The union's last collective bargaining contract with Scholastic expired in May 2022, and employees say they have been bargaining with the company since last October. This is the second demonstration staged by the Scholastic Union this year, following a "lunchout" held on June 12 over the same wage-related grievances.

Alexandra Lim-Chua Wee, a union member and senior associate editor at Scholastic, spent the afternoon on the picket line. "My voice is still hoarse from chanting," she told PW. "We walked out today because we want to stick to our demands. The desired outcome today is that we get a fair contract with fair wages that really reflect the work that our members have been doing over the past few years."

In an Instagram post, the Scholastic Union alleged that employees have not received a wage increase since 2021. "Our members are fighting for fair wages and for nearly two years of retroactive pay," the post continues. It goes on to criticize the company for paying its employees low wages while "boast[ing] to shareholders about its 'strong free cash flow' and [forecasting] growth in 2024."

Indeed, Scholastic reported strong financial results for the 2023 fiscal year, with revenue rising 4% over fiscal 2022, to $1.7 billion, and operating income increasing 9%, to $106.3 million. The company's increased profits were driven largely by Scholastic's book fair business, which posted a 29% jump in revenue, to $553.1 million.

The company's book fair business has been in hot water of late, following last month's rollout of the company's new diverse stories offering. Controversy erupted on social media in September, when educators raised concerns about company requiring school fairs to either opt into or out of the offering, which focused on BIPOC, LGBTQ, disabled, and other identities.
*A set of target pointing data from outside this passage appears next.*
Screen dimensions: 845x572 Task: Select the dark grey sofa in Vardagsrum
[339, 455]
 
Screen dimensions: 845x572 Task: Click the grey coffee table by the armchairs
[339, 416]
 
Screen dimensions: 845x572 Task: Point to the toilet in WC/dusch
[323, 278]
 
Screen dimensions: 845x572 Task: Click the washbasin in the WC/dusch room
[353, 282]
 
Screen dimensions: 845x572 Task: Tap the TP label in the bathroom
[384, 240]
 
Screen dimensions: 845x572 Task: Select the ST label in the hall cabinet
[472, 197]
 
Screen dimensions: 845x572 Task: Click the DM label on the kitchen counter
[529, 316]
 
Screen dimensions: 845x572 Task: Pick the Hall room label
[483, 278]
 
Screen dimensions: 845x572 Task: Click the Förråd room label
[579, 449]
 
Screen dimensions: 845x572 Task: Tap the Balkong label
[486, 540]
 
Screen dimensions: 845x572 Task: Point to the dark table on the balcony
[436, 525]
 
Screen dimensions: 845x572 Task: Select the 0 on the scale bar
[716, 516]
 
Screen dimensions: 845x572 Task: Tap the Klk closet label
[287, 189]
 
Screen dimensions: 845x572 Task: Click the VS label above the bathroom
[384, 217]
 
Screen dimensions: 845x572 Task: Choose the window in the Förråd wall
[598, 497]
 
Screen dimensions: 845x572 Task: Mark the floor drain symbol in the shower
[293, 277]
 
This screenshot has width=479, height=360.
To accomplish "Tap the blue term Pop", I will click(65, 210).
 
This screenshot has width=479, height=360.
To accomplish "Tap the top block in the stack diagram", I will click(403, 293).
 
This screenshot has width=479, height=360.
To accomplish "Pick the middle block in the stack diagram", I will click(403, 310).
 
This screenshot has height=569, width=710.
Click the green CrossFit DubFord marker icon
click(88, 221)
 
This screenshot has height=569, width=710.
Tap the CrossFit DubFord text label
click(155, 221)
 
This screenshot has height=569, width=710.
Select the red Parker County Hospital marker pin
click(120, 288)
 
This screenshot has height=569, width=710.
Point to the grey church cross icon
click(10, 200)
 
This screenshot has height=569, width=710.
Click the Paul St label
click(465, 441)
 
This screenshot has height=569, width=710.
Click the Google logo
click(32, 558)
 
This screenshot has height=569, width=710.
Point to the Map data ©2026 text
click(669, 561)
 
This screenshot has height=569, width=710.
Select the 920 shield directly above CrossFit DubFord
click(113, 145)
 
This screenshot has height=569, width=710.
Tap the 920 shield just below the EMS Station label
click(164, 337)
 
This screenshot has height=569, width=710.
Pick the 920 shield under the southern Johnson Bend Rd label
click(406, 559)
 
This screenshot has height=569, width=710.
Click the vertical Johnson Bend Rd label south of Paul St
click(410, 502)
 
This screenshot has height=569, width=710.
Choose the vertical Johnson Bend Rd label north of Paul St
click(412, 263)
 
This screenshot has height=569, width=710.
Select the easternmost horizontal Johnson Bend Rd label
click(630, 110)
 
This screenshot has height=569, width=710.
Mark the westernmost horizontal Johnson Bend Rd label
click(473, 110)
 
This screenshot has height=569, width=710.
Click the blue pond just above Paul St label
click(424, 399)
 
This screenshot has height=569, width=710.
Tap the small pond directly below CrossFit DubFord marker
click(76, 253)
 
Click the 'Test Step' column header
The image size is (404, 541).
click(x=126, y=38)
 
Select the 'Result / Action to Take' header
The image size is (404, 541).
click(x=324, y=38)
Scholastic soon apologized and said it would stop offering the optional collection. "Even if the decision was made with good intention," said Scholastic trade publishing president Ellie Berger in an October 24 statement, "we understand now that it was a mistake to segregate diverse books in an elective case.”

Lim-Chua Wee noted a sense of "frustration" among both unionized and non-unionized Scholastic employees about not only stagnating wages but also the recent handling of the book fair controversy. "I think it kind of all boils down to frustration at a company that does not value its employees the way that it says it does," she said—from its handling of contract negotiations to the way it addressed employee concerns over the book fair rollout.

A representative from Scholastic could not be reached by the time of publication.

Following Wednesday's demonstration, author Maggie Tokuda-Hall (who earlier this year called out Scholastic for requesting she cut a reference to racism from her picture book about the incarceration of Japanese Americans during World War II) expressed her support of the Scholastic Union. "I stand in complete and total solidarity with the striking workers of Scholastic," she tweeted, "who are asking for fair wages and for the publishing giant to stand by their ideals at the bargaining table and at their book fairs."

Lim-Chua Wee feels that "unions are definitely having a moment right now across the country," she said, adding that the Scholastic union is "fired up by the same sentiments" that fueled the HarperCollins strike last year, among other recent strikes. She's heartened to "see our sister shops—in publishing and not—come together and remind ourselves that there's power in numbers, and companies are not companies without their workers."

"We all really believe in what we're doing, and we're really proud of what we did and how far we've come," Lim-Chua Wee said of the day's walkout. "We're only going to keep pushing."